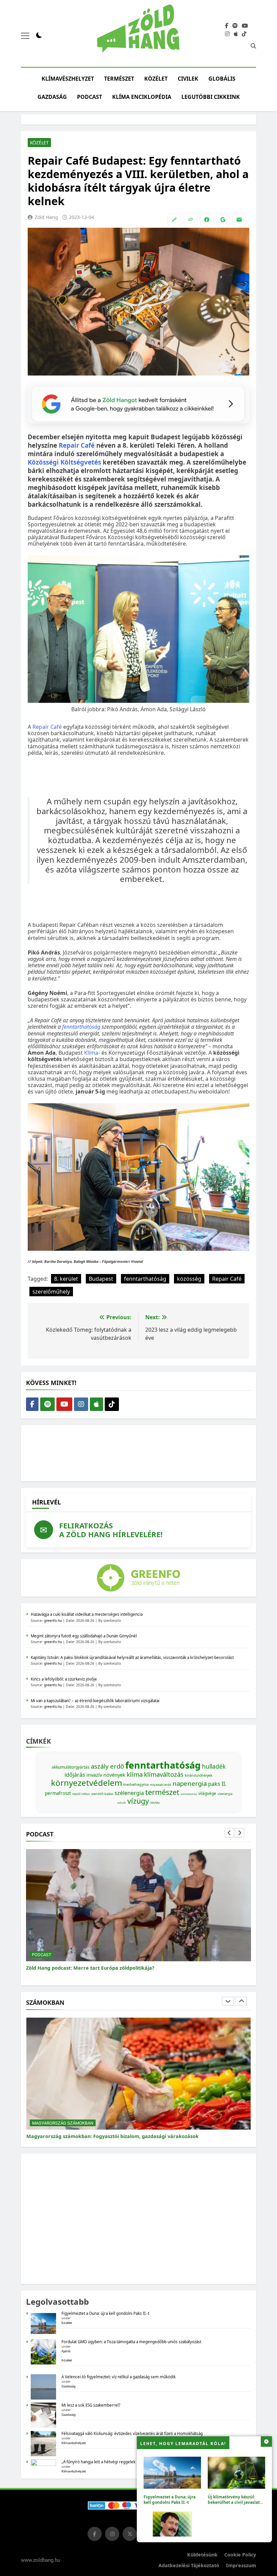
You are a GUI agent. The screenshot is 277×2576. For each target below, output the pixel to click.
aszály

---

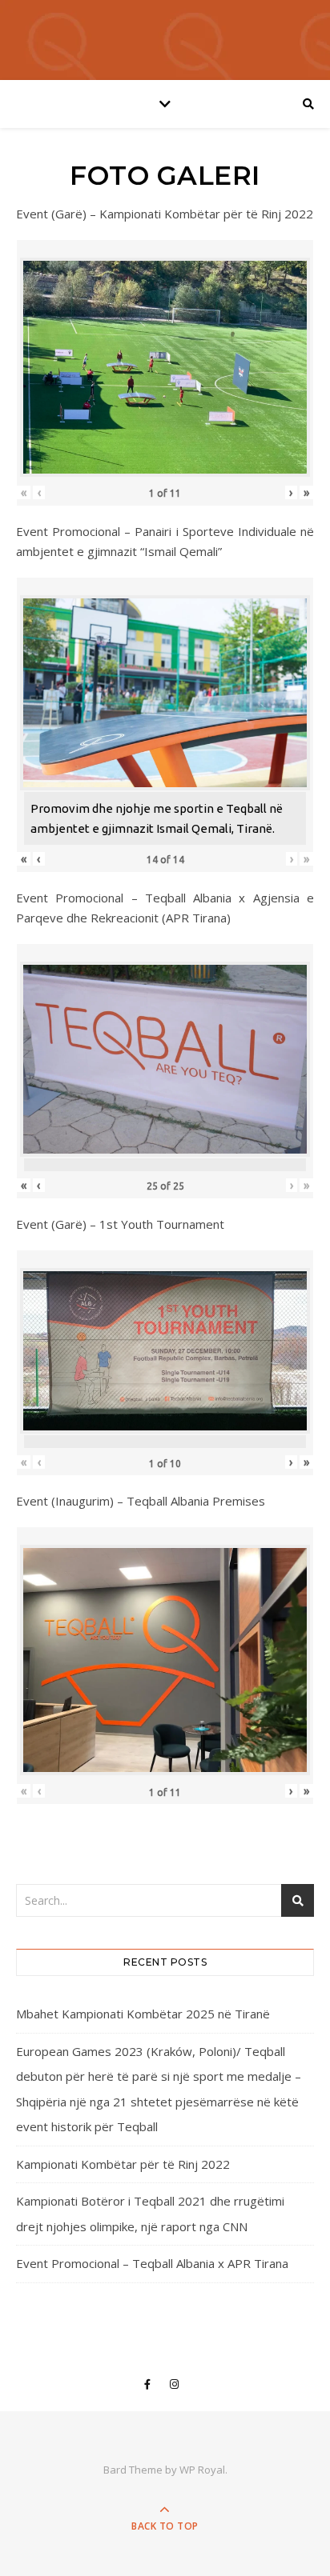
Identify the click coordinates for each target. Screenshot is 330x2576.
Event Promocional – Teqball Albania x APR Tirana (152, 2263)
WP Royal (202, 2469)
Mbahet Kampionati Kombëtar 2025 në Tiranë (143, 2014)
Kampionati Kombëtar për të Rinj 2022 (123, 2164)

* * *

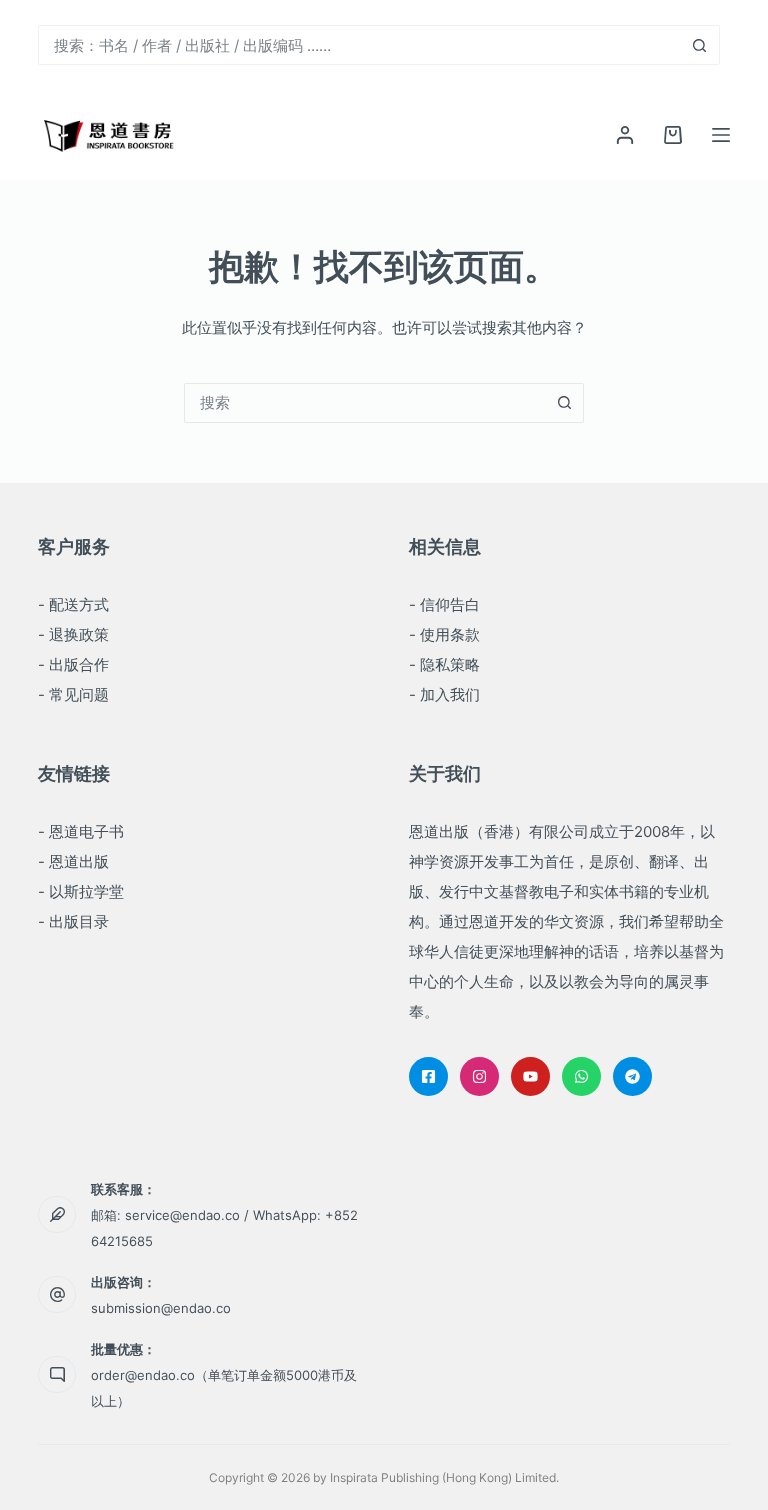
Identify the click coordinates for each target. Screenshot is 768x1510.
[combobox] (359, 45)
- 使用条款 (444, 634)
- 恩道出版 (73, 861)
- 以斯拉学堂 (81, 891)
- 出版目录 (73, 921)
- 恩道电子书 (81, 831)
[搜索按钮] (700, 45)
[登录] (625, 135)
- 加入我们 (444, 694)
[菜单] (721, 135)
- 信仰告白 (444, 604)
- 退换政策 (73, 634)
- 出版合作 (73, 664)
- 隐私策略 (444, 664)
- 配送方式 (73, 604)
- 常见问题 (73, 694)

= WORK REQUIRED =
Please list every line of the records that contains "Kombëtar".

= RESULT FOR THIS TASK =
Mbahet Kampionati Kombëtar 2025 në Tiranë (143, 2014)
Kampionati Kombëtar për të Rinj 2022 (123, 2164)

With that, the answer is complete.